帰りの電車で、折り紙で鶴を作っているひとを見た。年は40代後半から50代前半くらい、女性で、眼鏡をかけていて、髪型はパーマがかかったショート。化粧をしてはいるが、口角の下がったくちもと、きびしく冷たい目元、つりあがったまゆにしかめられた額をしていて、全体にひどくいかめしい、何かへの怒りをくすぶらせているような雰囲気があった。が、鶴を折る手は器用にすばやく動き、次々と折鶴ができていく。彼女はしわしわのビニール袋に、できた折鶴を無造作に入れていく。バッグから間断なく折り紙を取り出してはつくる。

ぼうっと眺めながら、ずっと忘れていたことを思い出した。中学のとき、全校で、鶴をたくさん折ったことがあった。同じ学年の違うクラスに、難病にかかっている子がいたのだ。彼女の何度目かの手術のためか、あるいは入院生活の途中でかはわからないけれど、鶴を皆で折っていた。彼女の病名は忘れたけれど、「天使のように優しい子だった」と言われていたのは知っている。一度遠くから見たことがもあった。その頃は視力も普通にあったので、久しぶりに学校に来て、沢山の級友に囲まれた彼女が、実際天からの使いのような、少し浮世離れした雰囲気で、やわらかく微笑んでいたことを覚えている。
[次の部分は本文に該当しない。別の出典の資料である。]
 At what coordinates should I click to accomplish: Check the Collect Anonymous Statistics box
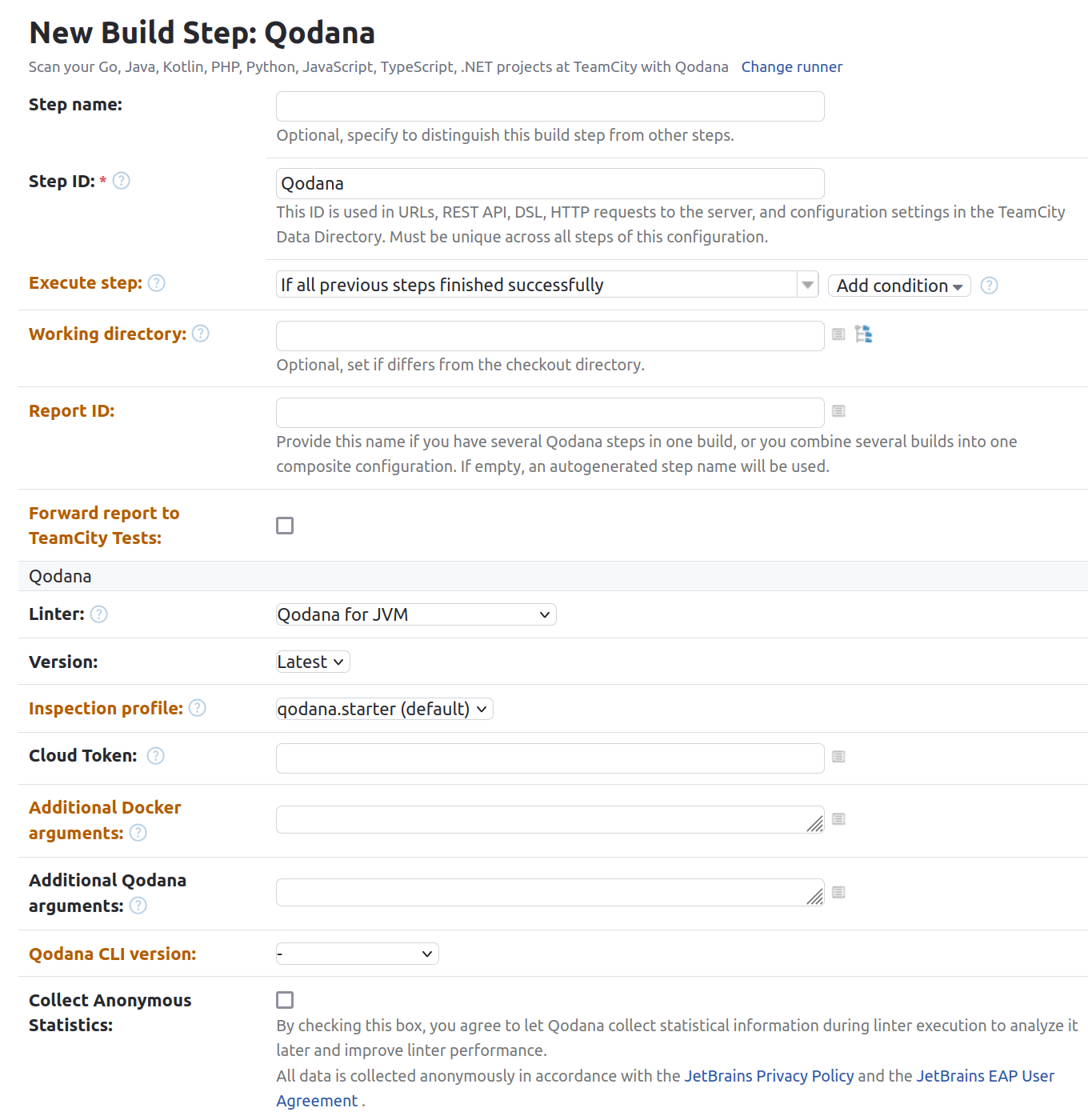[x=285, y=999]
結局、千羽鶴の願いはかなわなかった。でも、できあがっていた鶴たちは彼女に届いていたというのは聞いた。喜んでいた、ということも。この、目の前で鶴を折っているおばさんにも、何か事情があるのかな……。祈りがこめられていたのかな。わからないけれど、もしそうなら、かなうといいなと思う(全然違うかもしれないが)。思いながら、わたしは電車を降りた。


あなたのピアノが聞きたいです。
2003年07月25日(金)

13時過ぎ。夜は飲み屋だが、昼はランチを出しているお店で食事をしていた。ふと、店内にかかってる音楽が心地好いな、と思った。家では大体巷で流れているような、人の声入りをかけているのだが(最近までt.A.T.u、今はあゆの&)。クラシックもいいものだな、とぼんやり思う。ピアノの音が、心身にやわらかく浸透していく。でも……ピアノなら、あのひとがいちばんだったな、と思い出す。

中学校の集会。わたしはスピーチコンテストで入賞したため、いつもとは違う席にいた。賞状をもらったあとも、楽屋のような場所にいた。「彼」もそこにいた。彼はどこかのピアノのコンクールで優勝した、のだったと思う。表彰されたあと、1曲弾いていた。すごく綺麗だった。わたしはあれほど素敵な演奏を、後にも先にも知らない。真珠が転がっていくような、海がそれを追いかけるような(変な比喩ですみません)、広がりと清澄さを感じた。彼はにこにこしていたわけではないが、演奏することがとても気持ちよさそうで楽しそうだった。1曲しか聞けないのが残念だったし、その1曲がとても短く思えた。それほど心身に心地よかった。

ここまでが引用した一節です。